A creamy, comforting one-pot soup filled with cheesy tortellini, tender vegetables, and a rich Parmesan broth. Perfect for cold nights and quick dinners.
1 tbsp olive oil
1 small onion, diced
2–3 carrots, diced
2 celery stalks, chopped
3 garlic cloves, minced
4 cups chicken or vegetable broth
1 tsp dried basil
½ tsp dried oregano
½ tsp thyme
Salt & pepper to taste
9–12 oz cheese tortellini (fresh or refrigerated)
1 cup heavy cream
½ cup grated Parmesan cheese
2 cups baby spinach or 1 cup chopped kale (optional)
In a large pot, heat olive oil and sauté onion, carrots, and celery until soft. Add garlic and cook briefly.

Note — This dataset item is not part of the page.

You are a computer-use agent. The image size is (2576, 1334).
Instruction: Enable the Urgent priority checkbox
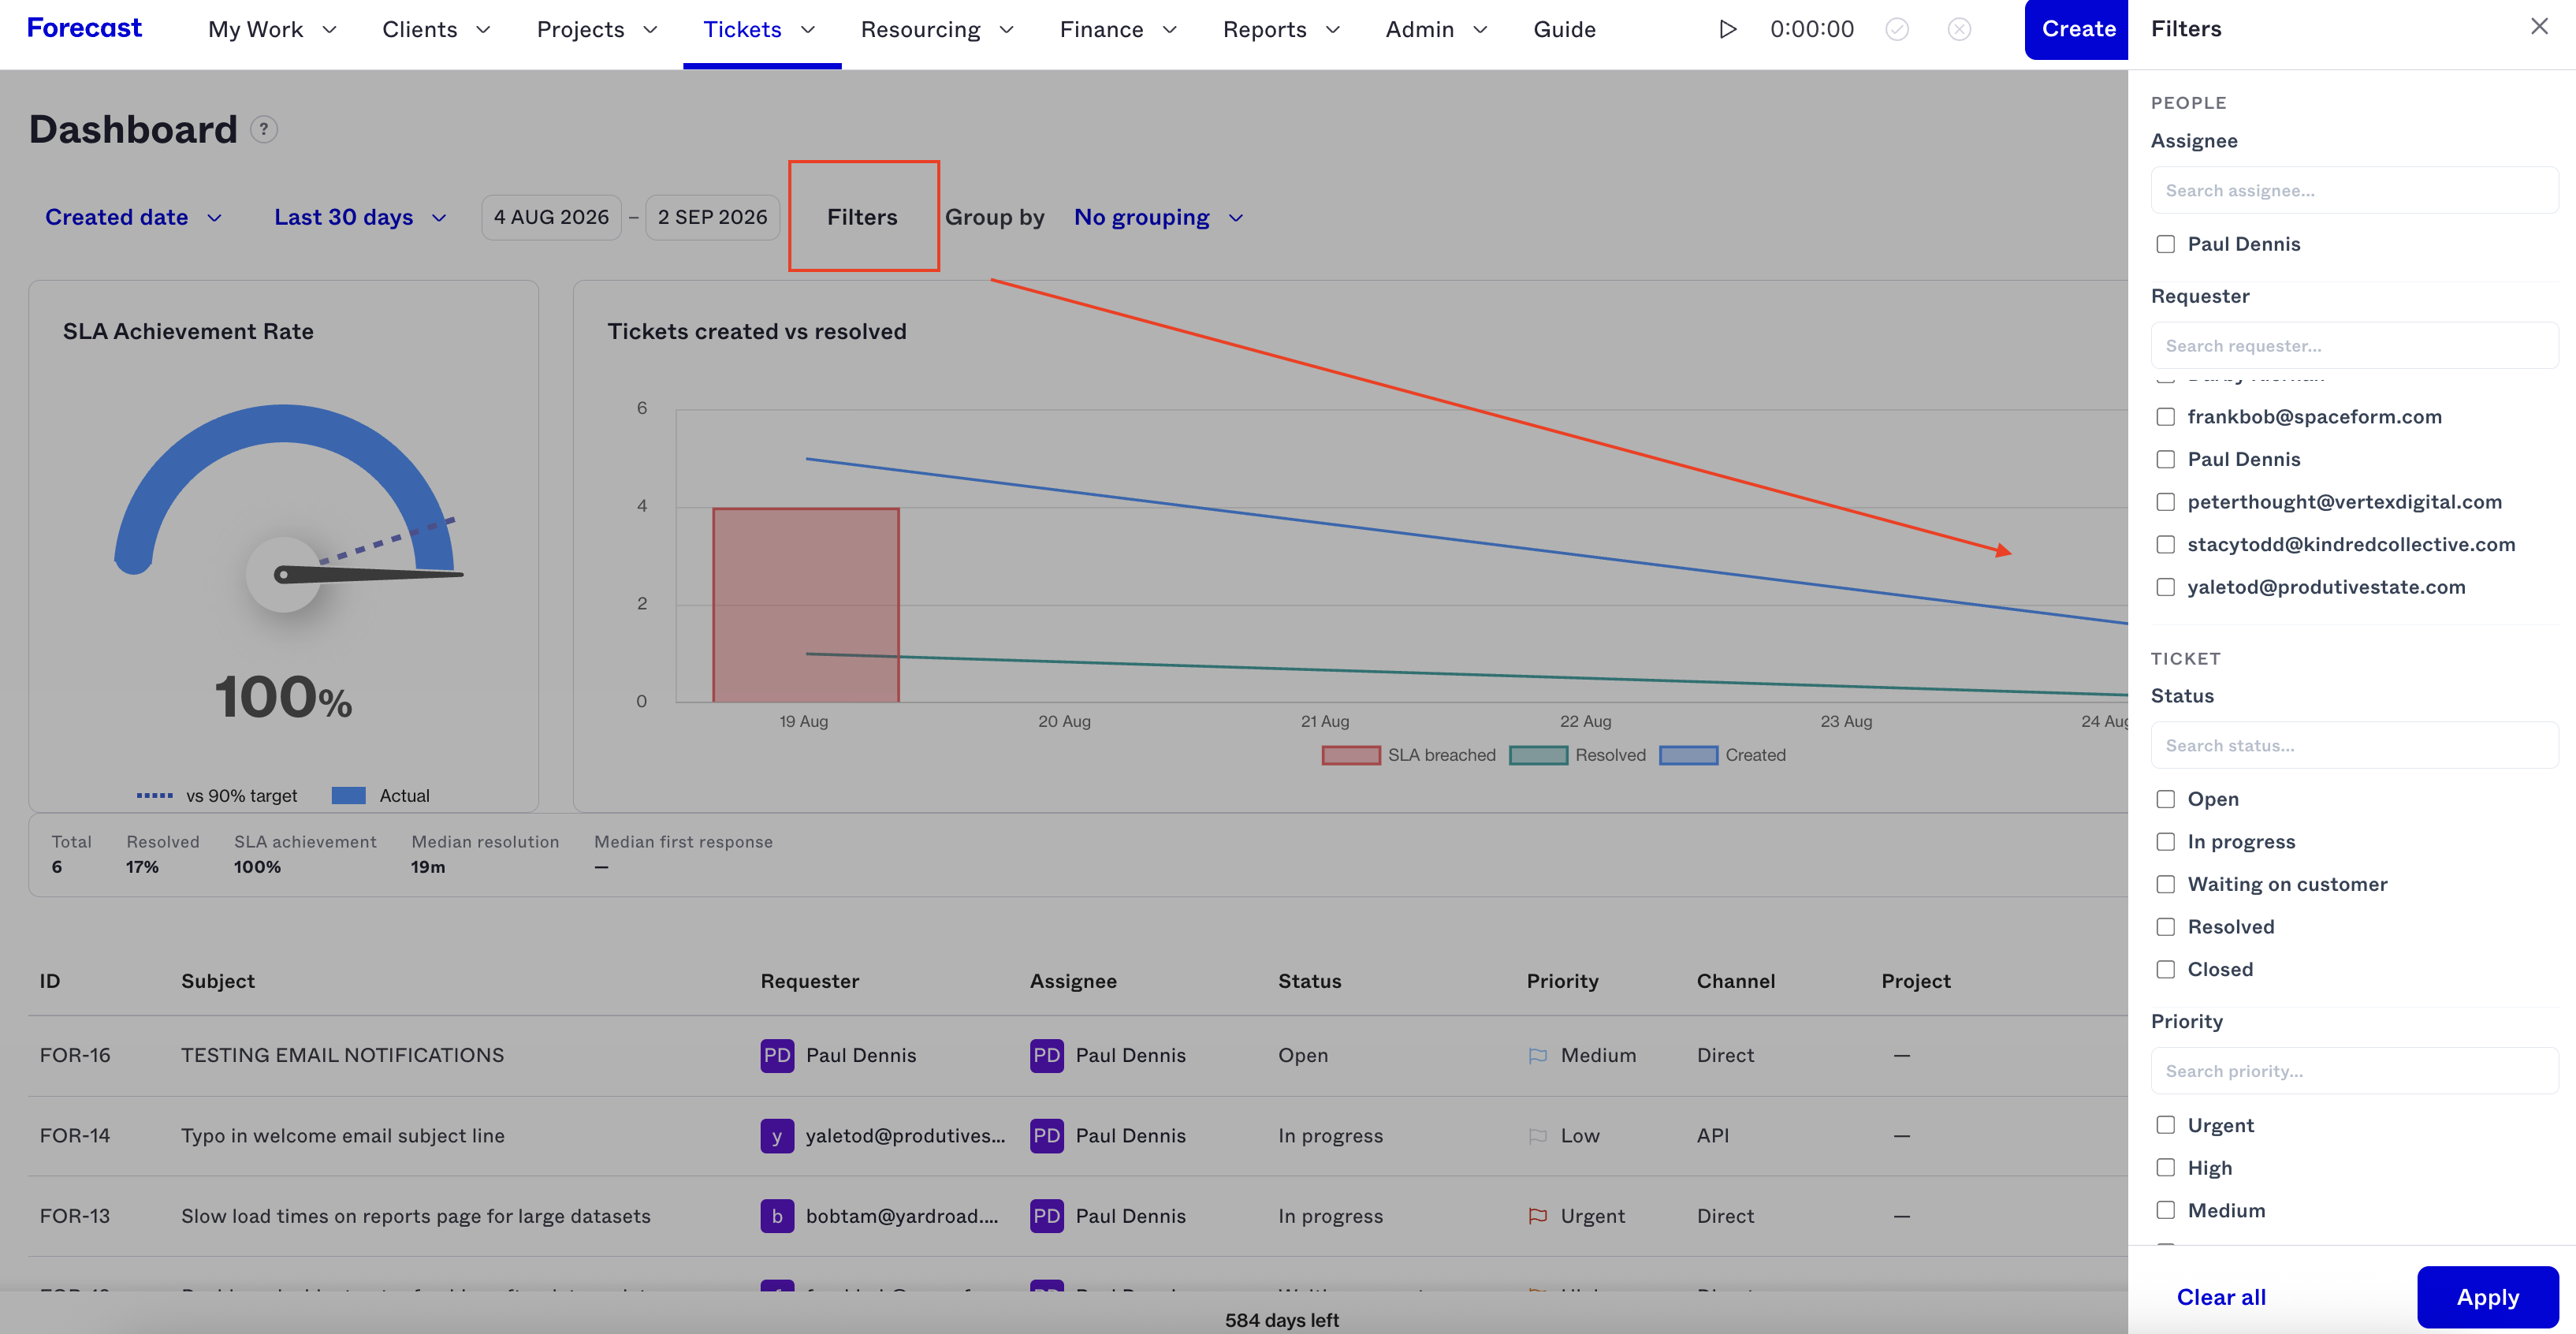click(2165, 1125)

Add broth and seasonings. Bring to a boil, then simmer 10 minutes.
Stir in tortellini and cook until tender, 5–7 minutes.
Lower heat. Add cream and Parmesan. Stir until melted and creamy.
Add greens, if using, and cook 1–2 minutes.
Serve hot with extra cheese or crusty bread.
Use half-and-half for a lighter version.
Add cooked sausage or chicken for protein.
Store leftovers in the fridge up to 4 days.